Environment preparation

conda create  --name <env> --file requirements.txt

Prepare Datasets

All datasets derived from Wilds Datasets. We also implement femnist and PACS datasets. Here's the backup link if ones in the code do not work. pacs and femnist

Preparing metadata.csv and RELEASE_v1.0.txt

For PACS and FEMNIST dataset, please put

resources/femnist_v1.0/* 

and

resources/pacs_v1.0/* 

into your dataset directory.

Preparing fourier transformation

Some methods require fourier transformation. To accelerate training, we should prepare the transformation data in advance. Please first load the scripts in the scripts path. Note: Please config the root_path in the script.

Prepare WanDB.

First, please register an account on WanDB. Then in wandb_env.py, fill in the entity name and the project name (You could name another name for your project).

Setup the global config.

Run Experiments

To run the experiments, simply prepare your config file $config_path, and run

python main.py --config_file $config_path

For example, to run fedavg-erm with centralized learning on iwildcam, run

python main.py --config_file ./config/ERM/iwildcam/centralized.json

Run Sweep

To sweep over hyperparameters, simply prepare your config file $sweep_path, and run

python sweep.py --sweep_config $config_path

For example, to sweep the learning rate of fedavg-erm on CelebA, run

python sweep.py --sweep_config sweep/hparam_search/celeba/erm_hs.json

Contributing New Dataset and Methods

Dataset

We support all datasets derived from WILDSDataset in Wilds Benchmark. You need to modify the main.py file to import the class manually. If the dataset is image dataset and will run FedDG, please preprocess the dataset. You can follow our demo code in script/. After that, you will need to create a fourier version of the dataset class just like we did in src/datasets.py. Don't forget to edit the main.py to import this class as well.

Dataset Bundle

This object is a code configuration. We put dataset related configuration like the domain fields, resolution, data transforms, loss functions, number of classes, etc, here. Please read the code src/dataset_bundle.py for reference.

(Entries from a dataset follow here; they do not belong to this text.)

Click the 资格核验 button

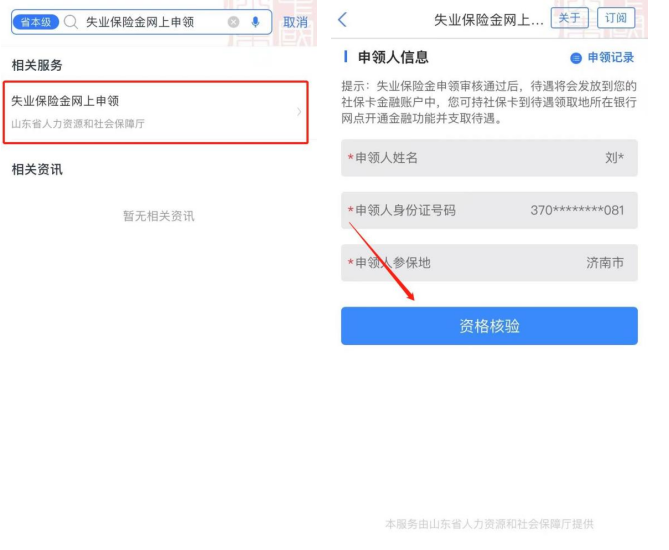click(x=489, y=326)
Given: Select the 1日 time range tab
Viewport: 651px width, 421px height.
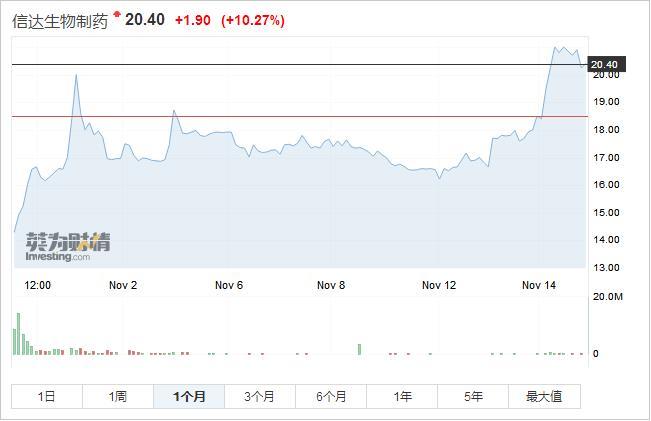Looking at the screenshot, I should click(x=47, y=396).
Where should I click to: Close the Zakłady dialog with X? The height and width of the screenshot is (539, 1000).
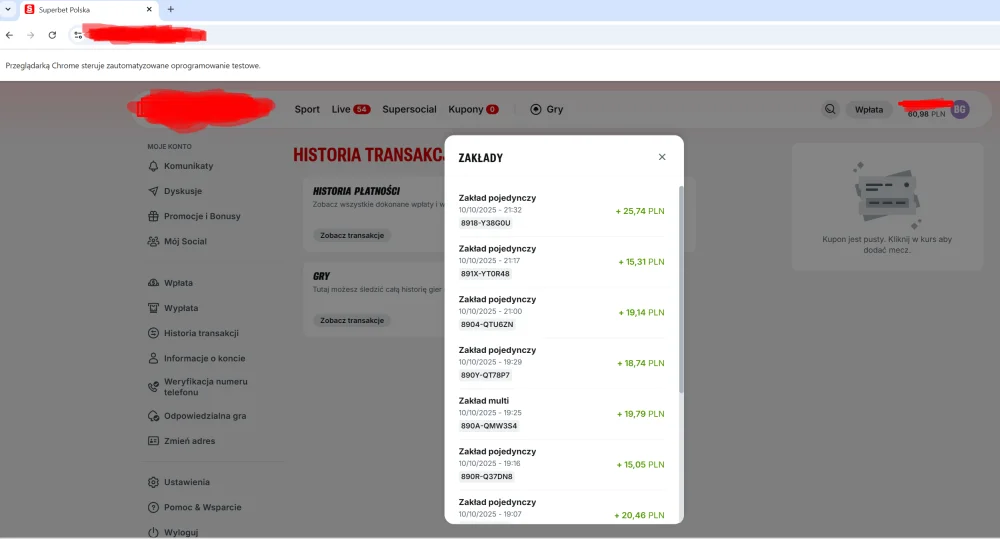(x=662, y=157)
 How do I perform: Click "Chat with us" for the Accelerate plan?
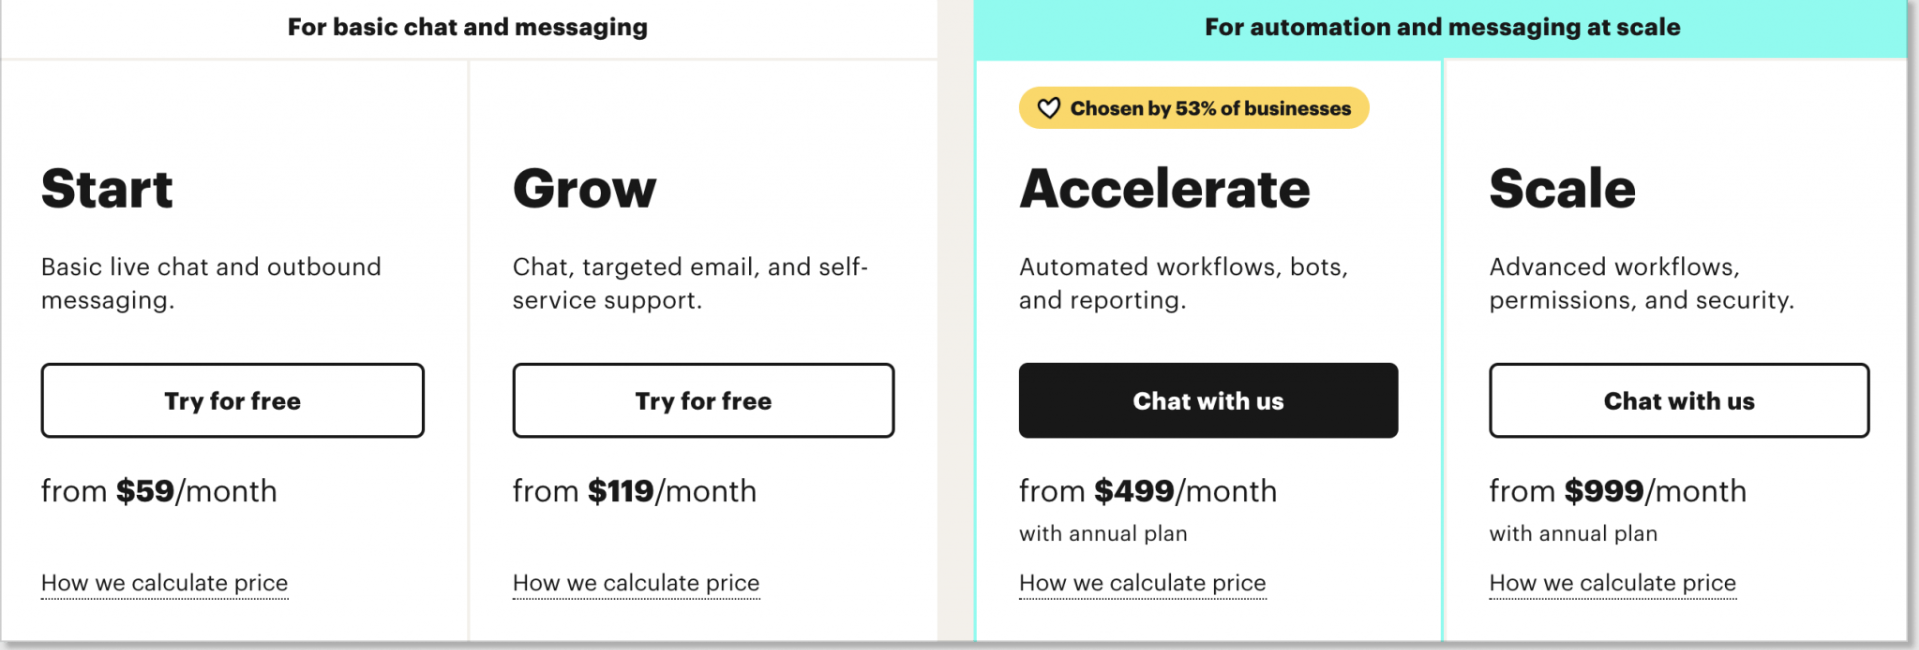click(1208, 400)

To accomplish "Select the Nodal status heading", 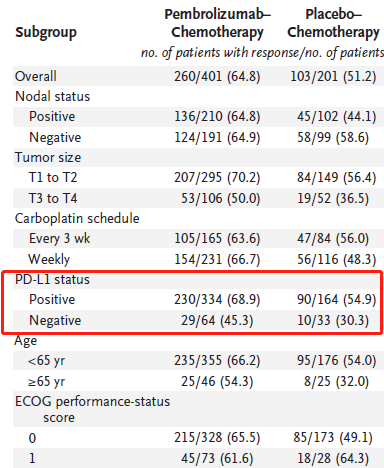I will tap(53, 96).
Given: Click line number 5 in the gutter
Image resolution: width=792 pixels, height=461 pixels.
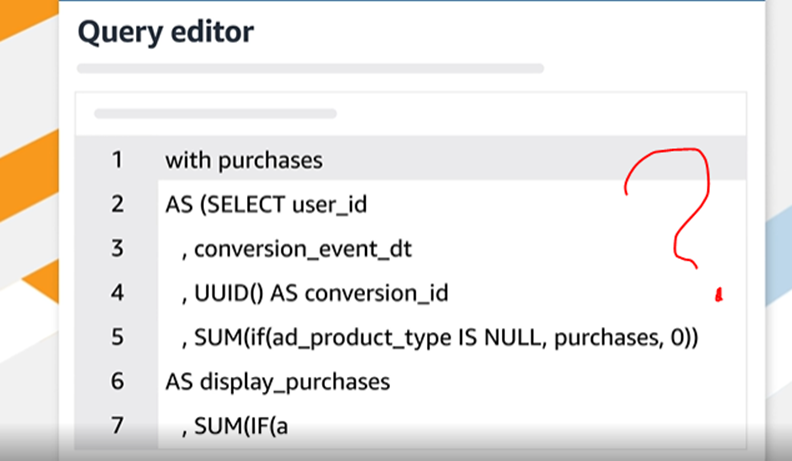Looking at the screenshot, I should [117, 337].
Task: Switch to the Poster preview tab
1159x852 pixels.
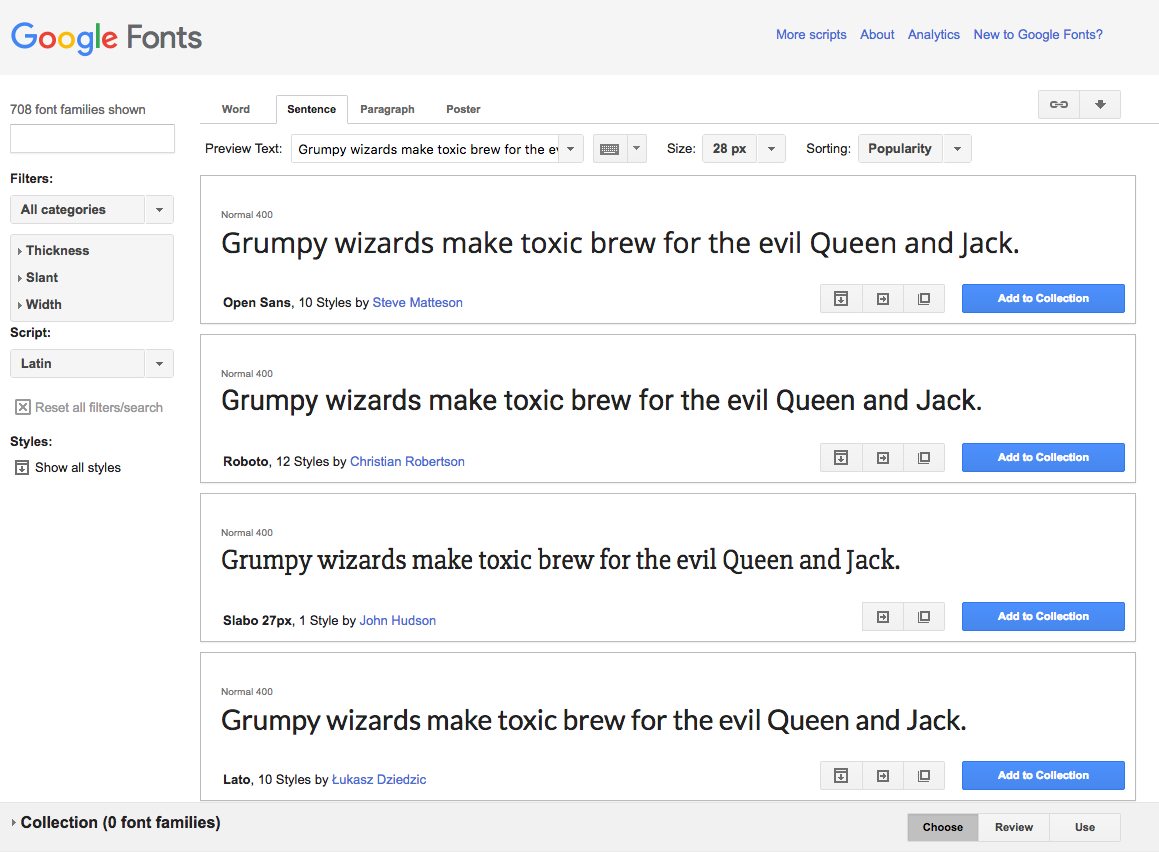Action: [x=463, y=109]
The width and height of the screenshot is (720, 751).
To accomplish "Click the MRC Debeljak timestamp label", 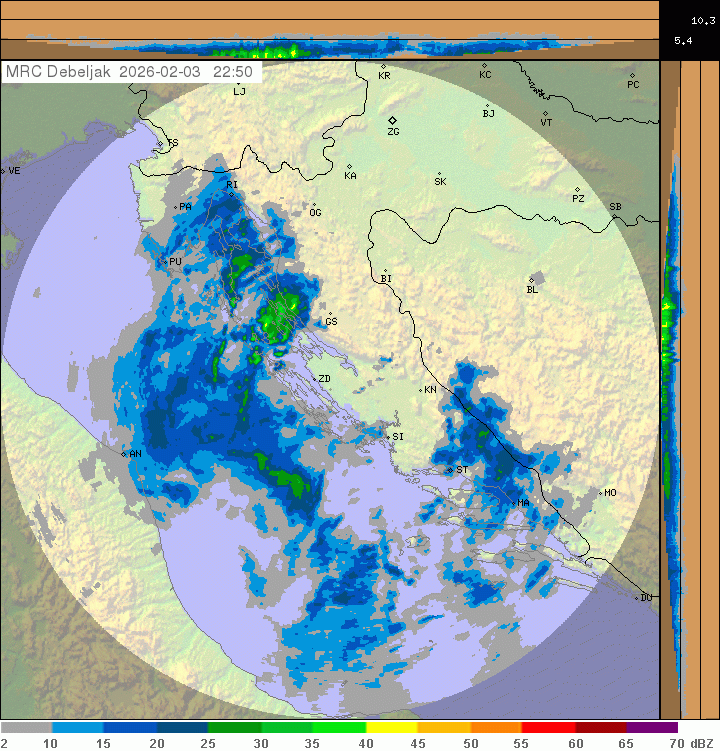I will (x=129, y=72).
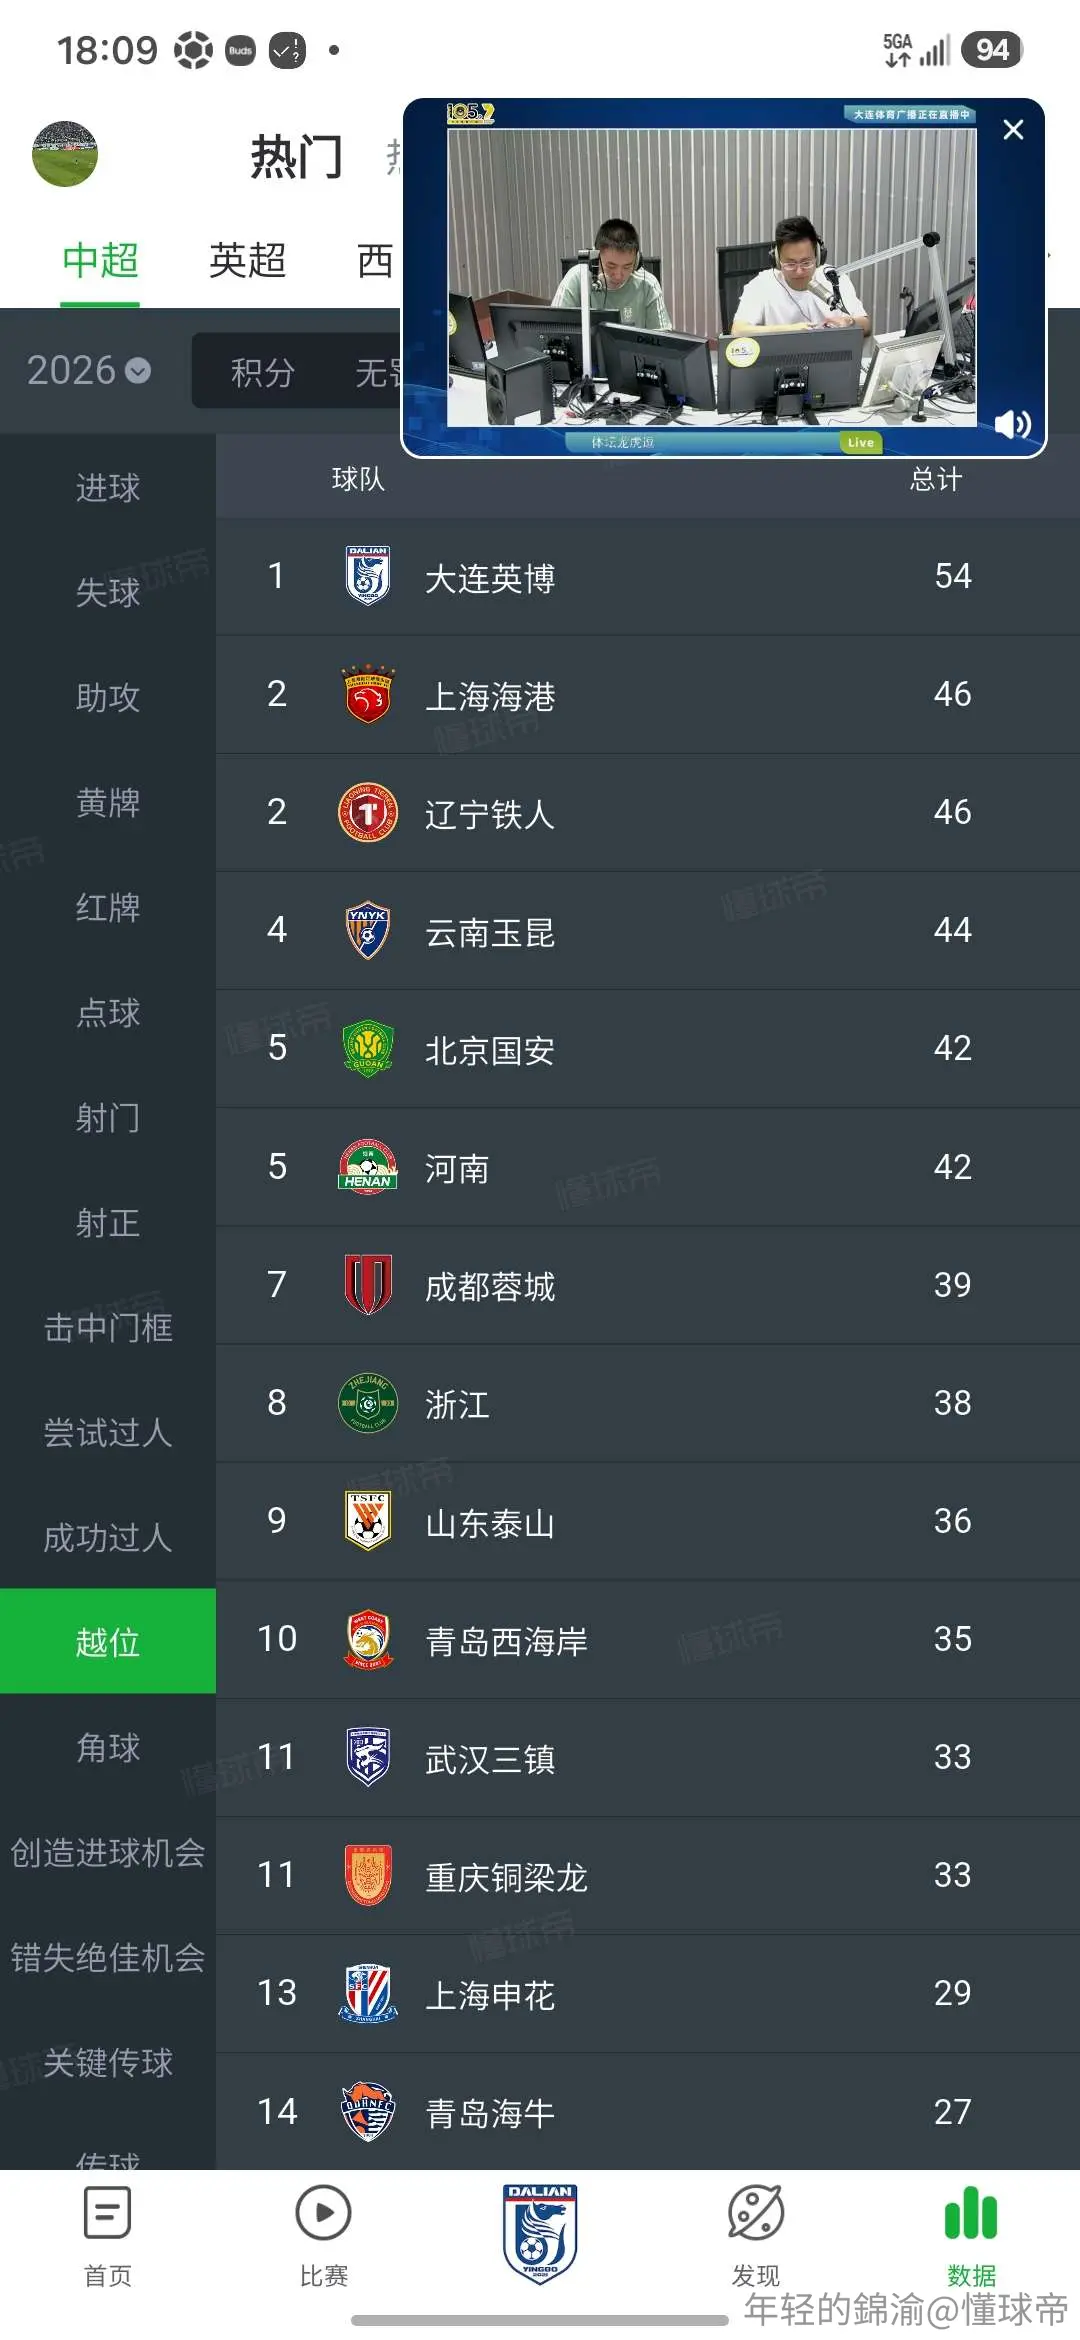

⚠️ Note: the bundle class should be named exactly the same as the dataset class name.

Methods

src/server.py and src/client.py contain the server side and client side method respectively. You could write your own server and client class as long as the interface with main.py is compatible. Or you can derive from our classes.

Server

All our methods in the server side are derived from the FedAvg class. This is a basic class define the behaviour of the client management, model transmition and collection, data aggreagation, client sampling, etc. Please derive from FedAvg and include your method. For instance, if your method has a different aggregation rule than FedAvg, just derive from FedAvg and reimplement aggregate method.

Client

All our methods in the client side are derived from the ERM class. fit method defines the overall training bewteen two communications. process_batch defines the pre-processing of one batch of data sample, and step defines one step of the objective updates.

Most of time, you only need to re-implement the step method. In your method follows different procedure compared to ERM, you may need to reimplement fit method.

⚠️ Note: Don't forget to derive the init method and include your own hyperparameter initialization.